▸ **Text provided**
—————

Though they were there to help others, the students took away from the experience better insight into the plight of those less fortunate. Some of the students spent the entire night at the church, sleeping on cots just as the dozen or so guests did that night.

The personal discovery journey was arranged by the university's Community Service Coordinator Kirstine Odegard, who spent one night last year doing the same thing and learned firsthand that many who showed up for assistance were "people like us."

For 15 years, the United Methodist Church has participated in the community assistance program, operated by Lutheran Social Services. It rotates during winter months among various churches.

On Friday night, after the meal served by St. Paschal Baylon Church volunteers, the students stepped in to chat with shelter guests.

Carlos Lopez, 22, a business and political science major, conceded he was surprised to learn there was "a huge presence of homeless" in Thousand Oaks. "They start out different places, but life brings them together here."

—————

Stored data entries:
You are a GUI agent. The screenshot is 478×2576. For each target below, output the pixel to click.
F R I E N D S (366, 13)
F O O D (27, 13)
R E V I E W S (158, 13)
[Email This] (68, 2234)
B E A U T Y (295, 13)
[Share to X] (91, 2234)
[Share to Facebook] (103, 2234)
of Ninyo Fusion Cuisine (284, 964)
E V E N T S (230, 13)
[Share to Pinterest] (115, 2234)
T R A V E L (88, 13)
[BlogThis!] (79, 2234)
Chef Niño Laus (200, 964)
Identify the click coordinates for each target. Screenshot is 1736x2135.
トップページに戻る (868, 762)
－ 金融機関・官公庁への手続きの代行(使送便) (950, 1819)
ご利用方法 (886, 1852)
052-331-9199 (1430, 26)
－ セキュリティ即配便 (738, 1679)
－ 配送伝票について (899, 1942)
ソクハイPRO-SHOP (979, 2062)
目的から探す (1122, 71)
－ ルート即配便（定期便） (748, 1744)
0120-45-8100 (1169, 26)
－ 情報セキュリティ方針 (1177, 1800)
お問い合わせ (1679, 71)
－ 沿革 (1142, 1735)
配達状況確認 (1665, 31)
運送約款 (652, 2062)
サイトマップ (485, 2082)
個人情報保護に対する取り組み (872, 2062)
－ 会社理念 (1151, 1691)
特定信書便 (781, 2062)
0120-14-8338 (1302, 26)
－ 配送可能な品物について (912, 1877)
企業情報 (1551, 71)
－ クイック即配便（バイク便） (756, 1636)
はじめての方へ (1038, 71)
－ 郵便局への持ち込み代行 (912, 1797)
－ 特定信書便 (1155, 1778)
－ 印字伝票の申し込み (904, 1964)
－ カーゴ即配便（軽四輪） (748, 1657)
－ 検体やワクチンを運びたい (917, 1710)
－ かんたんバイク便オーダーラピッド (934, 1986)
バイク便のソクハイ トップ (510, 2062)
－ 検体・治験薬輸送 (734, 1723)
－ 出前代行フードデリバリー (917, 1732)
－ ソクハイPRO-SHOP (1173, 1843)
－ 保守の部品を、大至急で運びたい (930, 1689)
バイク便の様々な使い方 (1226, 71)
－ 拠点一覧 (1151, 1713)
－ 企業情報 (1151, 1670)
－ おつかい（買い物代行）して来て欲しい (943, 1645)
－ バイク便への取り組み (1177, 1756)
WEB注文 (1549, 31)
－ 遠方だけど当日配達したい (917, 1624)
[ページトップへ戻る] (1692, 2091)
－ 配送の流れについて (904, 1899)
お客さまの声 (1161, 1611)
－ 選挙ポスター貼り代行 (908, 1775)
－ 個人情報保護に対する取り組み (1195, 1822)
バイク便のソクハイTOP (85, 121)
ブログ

—————

▸ **Assignment 1**
Reproduce the passage about the student volunteers word for word from "For 15 years, the" to "with shelter guests.".
▸ **Assignment 2**
According to the passage about the student volunteers, which organization operates the community assistance program?
Rely only on the passage about the student volunteers.

▸ **Response box 1**
For 15 years, the United Methodist Church has participated in the community assistance program, operated by Lutheran Social Services. It rotates during winter months among various churches.

On Friday night, after the meal served by St. Paschal Baylon Church volunteers, the students stepped in to chat with shelter guests.

▸ **Response box 2**
Lutheran Social Services